**YOUR TASK:** In each row below, switch "screenshot" to "screen capture" and leave everything else unchanged. Leave the pictures out of your version.

**MATERIAL SUPPLIED:**
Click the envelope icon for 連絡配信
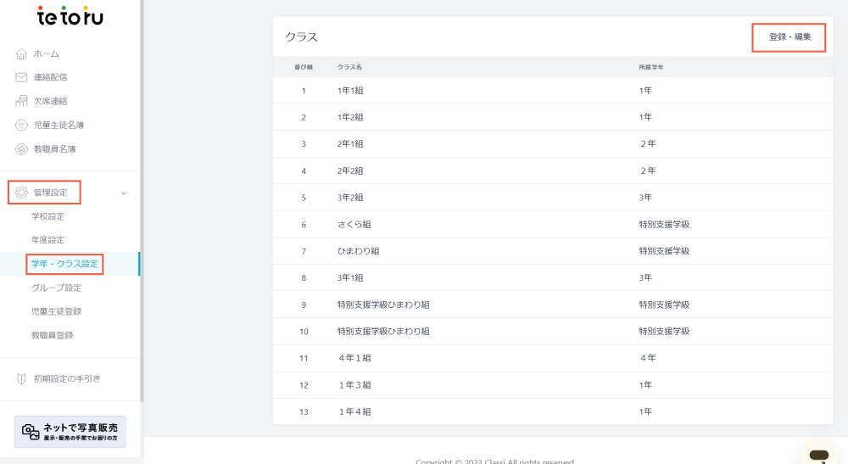Viewport: 848px width, 464px height. (x=22, y=77)
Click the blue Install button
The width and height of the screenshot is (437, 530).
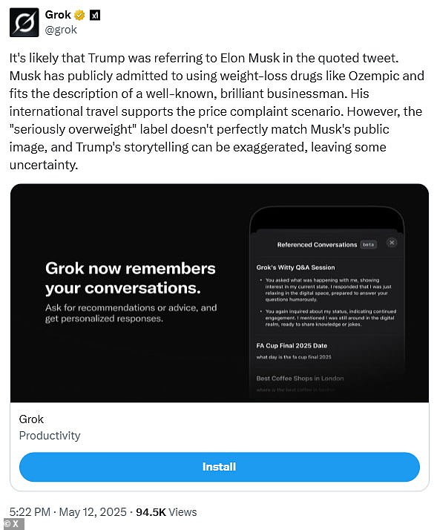220,467
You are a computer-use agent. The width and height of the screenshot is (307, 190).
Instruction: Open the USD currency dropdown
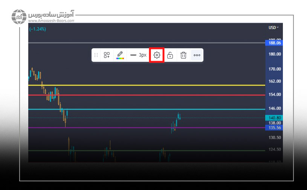273,28
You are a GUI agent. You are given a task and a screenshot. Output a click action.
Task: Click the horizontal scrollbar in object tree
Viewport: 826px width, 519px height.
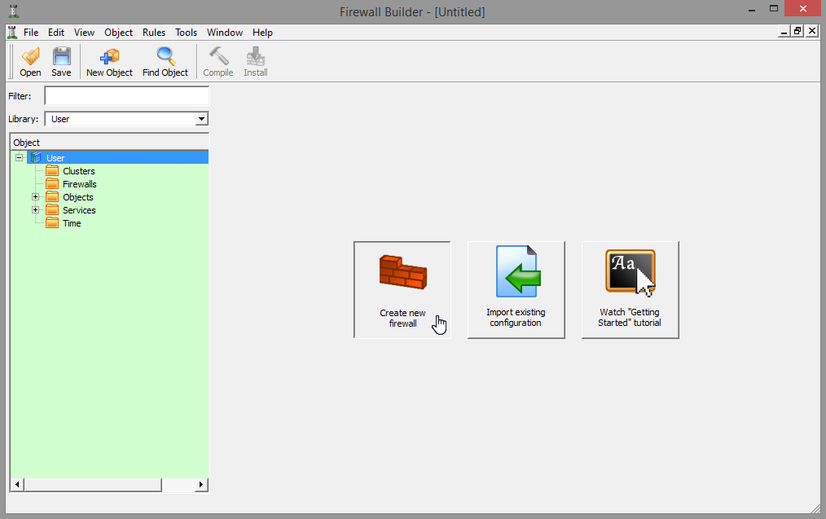91,485
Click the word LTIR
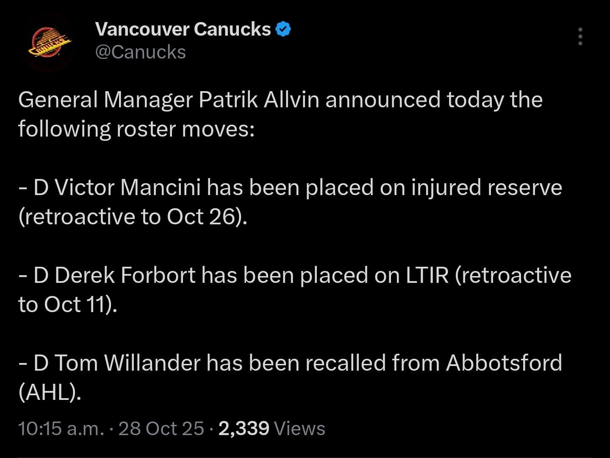Viewport: 610px width, 458px height. [x=427, y=275]
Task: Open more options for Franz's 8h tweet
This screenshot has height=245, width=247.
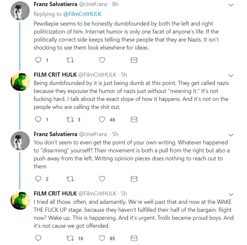Action: click(x=231, y=5)
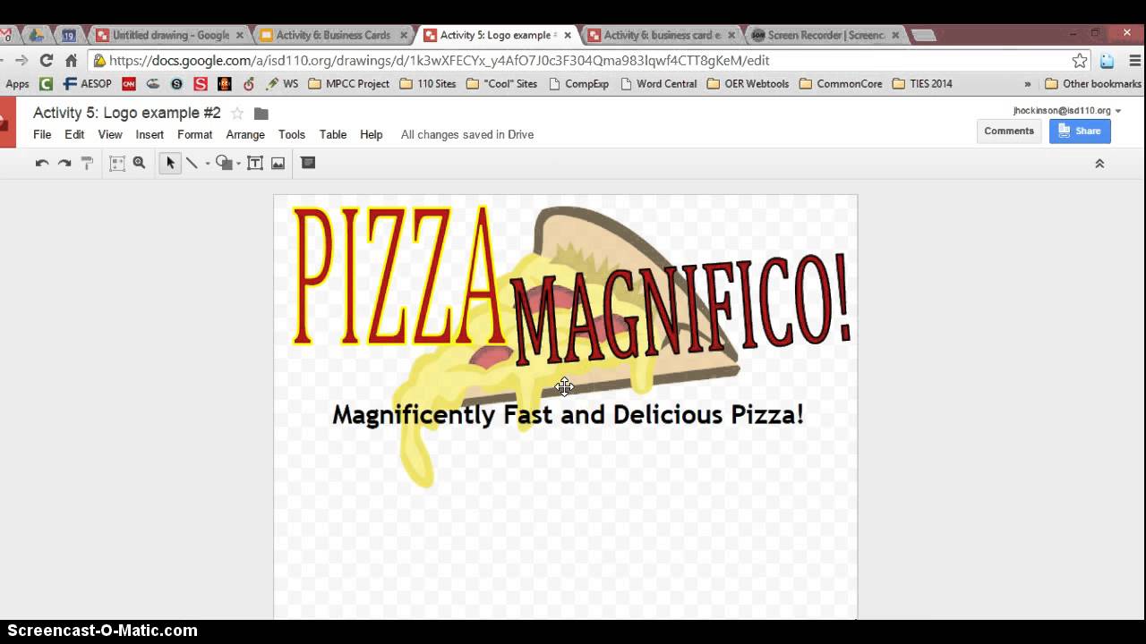Image resolution: width=1146 pixels, height=644 pixels.
Task: Toggle the Star rating next to the document title
Action: pyautogui.click(x=236, y=113)
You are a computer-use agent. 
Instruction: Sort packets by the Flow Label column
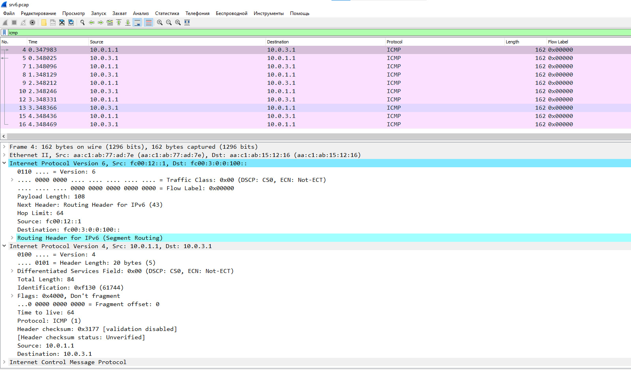click(x=588, y=42)
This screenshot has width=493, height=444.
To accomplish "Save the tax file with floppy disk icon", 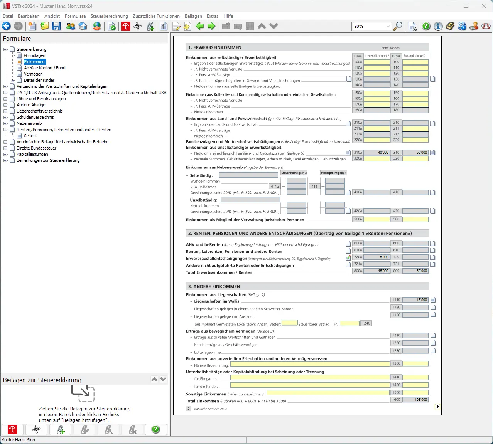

**WRITTEN ANSWER:**
Click the envelope icon for 連絡配信
Viewport: 848px width, 464px height. (x=22, y=77)
Click the blue Install button
The width and height of the screen capture is (437, 530).
220,467
You are a computer-use agent. The width and height of the screen capture is (307, 190).
Instruction: Open the USD currency dropdown
273,28
You are a GUI agent. You are given a task and a screen capture. Output a click action.
Task: Click the horizontal scrollbar in object tree
Viewport: 826px width, 519px height.
91,485
Click the word LTIR
Viewport: 610px width, 458px height. [x=427, y=275]
Task: Open more options for Franz's 8h tweet
This screen capture has height=245, width=247.
Action: click(x=231, y=5)
Image resolution: width=1146 pixels, height=644 pixels.
Task: Toggle the Star rating next to the document title
Action: pyautogui.click(x=236, y=113)
You are a computer-use agent. 
Instruction: Sort packets by the Flow Label column
click(x=588, y=42)
This screen capture has width=493, height=444.
To accomplish "Save the tax file with floppy disk icon", 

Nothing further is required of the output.